> [Required action] Where in the data below does the word "Image" appear? Copy every line that has it.

> [Material for the task]
--

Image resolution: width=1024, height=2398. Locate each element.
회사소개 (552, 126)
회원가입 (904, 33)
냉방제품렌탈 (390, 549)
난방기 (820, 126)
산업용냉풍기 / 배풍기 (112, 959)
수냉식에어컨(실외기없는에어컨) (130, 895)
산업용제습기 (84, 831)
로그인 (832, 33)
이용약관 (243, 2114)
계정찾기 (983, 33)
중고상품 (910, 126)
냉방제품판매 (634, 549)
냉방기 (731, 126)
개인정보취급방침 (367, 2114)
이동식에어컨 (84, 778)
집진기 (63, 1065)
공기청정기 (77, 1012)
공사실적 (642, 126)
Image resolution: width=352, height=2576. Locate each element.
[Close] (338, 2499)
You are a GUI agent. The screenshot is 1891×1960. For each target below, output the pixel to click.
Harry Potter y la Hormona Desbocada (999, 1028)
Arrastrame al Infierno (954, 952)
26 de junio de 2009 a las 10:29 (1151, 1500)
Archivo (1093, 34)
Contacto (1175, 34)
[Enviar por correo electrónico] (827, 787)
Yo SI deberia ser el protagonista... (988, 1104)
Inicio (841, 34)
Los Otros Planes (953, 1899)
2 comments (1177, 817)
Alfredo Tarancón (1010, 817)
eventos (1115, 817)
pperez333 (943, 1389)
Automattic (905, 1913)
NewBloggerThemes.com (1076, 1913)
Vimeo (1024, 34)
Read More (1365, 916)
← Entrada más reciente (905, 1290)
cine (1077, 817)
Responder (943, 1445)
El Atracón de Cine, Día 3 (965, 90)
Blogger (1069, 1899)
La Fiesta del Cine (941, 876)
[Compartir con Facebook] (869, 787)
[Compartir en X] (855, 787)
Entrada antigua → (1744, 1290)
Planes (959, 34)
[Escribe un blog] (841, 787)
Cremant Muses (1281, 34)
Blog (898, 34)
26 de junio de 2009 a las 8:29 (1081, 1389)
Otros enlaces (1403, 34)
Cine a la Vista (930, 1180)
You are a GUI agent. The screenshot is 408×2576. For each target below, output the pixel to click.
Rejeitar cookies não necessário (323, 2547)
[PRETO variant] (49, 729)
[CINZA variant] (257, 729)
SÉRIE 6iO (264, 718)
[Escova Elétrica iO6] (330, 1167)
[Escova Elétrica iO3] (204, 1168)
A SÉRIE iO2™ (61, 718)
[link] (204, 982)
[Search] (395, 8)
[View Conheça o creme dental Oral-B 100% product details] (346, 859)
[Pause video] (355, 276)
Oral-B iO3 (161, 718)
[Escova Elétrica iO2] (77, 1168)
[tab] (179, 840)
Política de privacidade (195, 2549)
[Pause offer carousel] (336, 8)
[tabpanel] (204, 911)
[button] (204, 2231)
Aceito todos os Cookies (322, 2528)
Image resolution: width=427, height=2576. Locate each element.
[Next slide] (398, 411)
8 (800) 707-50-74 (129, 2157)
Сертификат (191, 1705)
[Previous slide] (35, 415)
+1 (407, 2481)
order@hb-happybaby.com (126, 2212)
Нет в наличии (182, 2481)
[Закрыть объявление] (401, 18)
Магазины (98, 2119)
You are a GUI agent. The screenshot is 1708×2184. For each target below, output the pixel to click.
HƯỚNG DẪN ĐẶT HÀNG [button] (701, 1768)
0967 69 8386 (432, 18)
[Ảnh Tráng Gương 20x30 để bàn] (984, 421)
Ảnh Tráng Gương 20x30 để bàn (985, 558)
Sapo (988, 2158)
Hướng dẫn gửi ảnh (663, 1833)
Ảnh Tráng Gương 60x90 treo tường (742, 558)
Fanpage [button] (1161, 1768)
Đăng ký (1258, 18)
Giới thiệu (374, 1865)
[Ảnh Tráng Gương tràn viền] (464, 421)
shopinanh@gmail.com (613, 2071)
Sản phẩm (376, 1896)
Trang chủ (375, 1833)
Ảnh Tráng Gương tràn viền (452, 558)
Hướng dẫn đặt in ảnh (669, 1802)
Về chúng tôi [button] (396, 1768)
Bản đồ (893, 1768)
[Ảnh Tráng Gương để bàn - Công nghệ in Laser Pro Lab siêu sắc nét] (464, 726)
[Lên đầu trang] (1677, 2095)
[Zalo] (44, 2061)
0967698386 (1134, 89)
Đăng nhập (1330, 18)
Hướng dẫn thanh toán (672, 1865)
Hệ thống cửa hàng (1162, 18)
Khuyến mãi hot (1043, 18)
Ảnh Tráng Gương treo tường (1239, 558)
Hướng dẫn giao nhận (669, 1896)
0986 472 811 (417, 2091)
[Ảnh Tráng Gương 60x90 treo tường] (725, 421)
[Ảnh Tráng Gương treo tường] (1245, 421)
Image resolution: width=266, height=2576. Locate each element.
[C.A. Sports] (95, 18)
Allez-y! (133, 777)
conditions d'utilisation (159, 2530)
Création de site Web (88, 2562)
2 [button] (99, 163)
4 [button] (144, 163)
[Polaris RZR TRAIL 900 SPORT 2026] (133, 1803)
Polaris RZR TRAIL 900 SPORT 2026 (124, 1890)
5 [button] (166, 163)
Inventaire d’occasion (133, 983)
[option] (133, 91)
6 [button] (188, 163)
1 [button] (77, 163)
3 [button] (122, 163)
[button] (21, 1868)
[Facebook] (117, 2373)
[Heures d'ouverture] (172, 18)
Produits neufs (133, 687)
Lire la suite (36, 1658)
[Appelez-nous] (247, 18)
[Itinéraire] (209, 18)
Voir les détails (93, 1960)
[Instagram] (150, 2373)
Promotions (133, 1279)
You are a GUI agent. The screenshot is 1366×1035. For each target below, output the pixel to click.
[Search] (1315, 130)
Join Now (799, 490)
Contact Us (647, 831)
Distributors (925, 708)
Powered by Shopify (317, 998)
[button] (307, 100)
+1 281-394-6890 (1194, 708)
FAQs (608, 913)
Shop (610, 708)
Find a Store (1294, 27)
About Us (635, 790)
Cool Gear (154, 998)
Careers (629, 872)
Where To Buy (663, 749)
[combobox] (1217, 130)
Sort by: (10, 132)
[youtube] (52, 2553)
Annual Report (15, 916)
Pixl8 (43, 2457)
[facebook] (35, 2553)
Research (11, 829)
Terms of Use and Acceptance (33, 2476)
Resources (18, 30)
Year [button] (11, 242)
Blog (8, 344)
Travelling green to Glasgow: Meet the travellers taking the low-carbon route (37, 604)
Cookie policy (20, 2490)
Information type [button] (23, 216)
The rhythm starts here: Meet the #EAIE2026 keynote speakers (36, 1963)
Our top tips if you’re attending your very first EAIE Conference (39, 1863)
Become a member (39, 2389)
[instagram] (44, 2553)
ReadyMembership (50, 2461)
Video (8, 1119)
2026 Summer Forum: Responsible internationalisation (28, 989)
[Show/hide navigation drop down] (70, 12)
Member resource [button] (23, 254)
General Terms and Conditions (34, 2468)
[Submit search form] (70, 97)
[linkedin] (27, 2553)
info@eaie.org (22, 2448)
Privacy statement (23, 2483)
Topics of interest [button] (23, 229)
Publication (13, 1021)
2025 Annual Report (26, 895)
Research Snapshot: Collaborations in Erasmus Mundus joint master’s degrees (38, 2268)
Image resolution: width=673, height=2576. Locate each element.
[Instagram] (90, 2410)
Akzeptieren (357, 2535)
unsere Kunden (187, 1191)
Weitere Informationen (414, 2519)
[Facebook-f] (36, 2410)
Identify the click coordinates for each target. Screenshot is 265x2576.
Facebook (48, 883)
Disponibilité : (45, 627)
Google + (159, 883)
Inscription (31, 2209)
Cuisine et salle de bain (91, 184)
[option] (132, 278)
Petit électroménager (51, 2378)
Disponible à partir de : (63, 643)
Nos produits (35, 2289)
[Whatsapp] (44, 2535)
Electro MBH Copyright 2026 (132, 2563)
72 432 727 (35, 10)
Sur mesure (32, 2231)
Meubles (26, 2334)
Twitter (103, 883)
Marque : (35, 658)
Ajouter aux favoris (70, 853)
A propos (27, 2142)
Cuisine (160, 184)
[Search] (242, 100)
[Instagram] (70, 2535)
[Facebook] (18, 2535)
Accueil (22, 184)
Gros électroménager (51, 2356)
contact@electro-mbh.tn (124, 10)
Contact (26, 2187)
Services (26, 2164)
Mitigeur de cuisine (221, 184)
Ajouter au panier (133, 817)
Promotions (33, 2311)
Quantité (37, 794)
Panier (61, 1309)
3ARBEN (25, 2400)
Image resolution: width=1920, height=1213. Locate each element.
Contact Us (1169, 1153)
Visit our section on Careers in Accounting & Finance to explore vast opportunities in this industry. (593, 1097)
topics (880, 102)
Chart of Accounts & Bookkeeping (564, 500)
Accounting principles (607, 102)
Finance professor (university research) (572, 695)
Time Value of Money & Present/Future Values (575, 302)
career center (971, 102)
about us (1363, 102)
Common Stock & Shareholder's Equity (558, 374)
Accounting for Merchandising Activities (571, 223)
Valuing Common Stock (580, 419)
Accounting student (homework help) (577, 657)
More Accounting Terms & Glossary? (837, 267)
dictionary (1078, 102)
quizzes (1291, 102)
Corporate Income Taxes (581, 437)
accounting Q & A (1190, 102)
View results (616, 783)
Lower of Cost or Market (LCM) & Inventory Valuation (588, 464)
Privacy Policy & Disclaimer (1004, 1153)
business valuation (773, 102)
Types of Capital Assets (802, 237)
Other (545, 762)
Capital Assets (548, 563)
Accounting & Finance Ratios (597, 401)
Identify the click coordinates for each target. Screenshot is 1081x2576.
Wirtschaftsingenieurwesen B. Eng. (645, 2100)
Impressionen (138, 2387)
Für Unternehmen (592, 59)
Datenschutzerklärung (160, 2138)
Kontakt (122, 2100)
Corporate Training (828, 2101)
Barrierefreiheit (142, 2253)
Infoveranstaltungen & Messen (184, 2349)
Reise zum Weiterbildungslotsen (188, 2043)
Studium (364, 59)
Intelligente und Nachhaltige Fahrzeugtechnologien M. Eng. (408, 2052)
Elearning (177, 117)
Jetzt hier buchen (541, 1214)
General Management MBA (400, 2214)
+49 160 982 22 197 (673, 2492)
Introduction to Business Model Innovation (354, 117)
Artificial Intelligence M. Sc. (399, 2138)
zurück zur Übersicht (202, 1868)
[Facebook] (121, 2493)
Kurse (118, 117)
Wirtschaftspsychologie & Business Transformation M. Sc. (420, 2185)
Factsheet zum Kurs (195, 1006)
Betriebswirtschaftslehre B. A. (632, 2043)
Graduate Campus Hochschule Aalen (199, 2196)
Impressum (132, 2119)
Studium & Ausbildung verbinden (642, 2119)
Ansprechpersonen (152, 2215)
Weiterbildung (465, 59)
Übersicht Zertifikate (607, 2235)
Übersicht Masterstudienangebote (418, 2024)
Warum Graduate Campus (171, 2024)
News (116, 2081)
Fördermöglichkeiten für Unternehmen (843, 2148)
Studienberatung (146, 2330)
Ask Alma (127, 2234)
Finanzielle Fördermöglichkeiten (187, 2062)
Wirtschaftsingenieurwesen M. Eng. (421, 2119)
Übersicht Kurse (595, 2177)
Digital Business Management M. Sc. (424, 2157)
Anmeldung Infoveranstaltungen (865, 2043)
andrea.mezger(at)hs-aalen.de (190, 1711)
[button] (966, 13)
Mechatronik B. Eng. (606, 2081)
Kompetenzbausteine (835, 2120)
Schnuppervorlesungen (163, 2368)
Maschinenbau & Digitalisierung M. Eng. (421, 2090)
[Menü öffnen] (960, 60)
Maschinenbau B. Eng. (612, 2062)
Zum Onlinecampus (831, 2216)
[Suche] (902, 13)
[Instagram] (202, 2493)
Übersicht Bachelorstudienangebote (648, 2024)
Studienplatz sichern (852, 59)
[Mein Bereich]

--

> [Written answer]
Image resolution: width=1024, height=2398. Locate each element.
Image resolution: width=352, height=2576. Locate each element.
Image resolution: width=427, height=2576. Locate each element.
Image resolution: width=266, height=2576. Locate each element.
Image resolution: width=673, height=2576. Locate each element.
Image resolution: width=1920, height=1213. Locate each element.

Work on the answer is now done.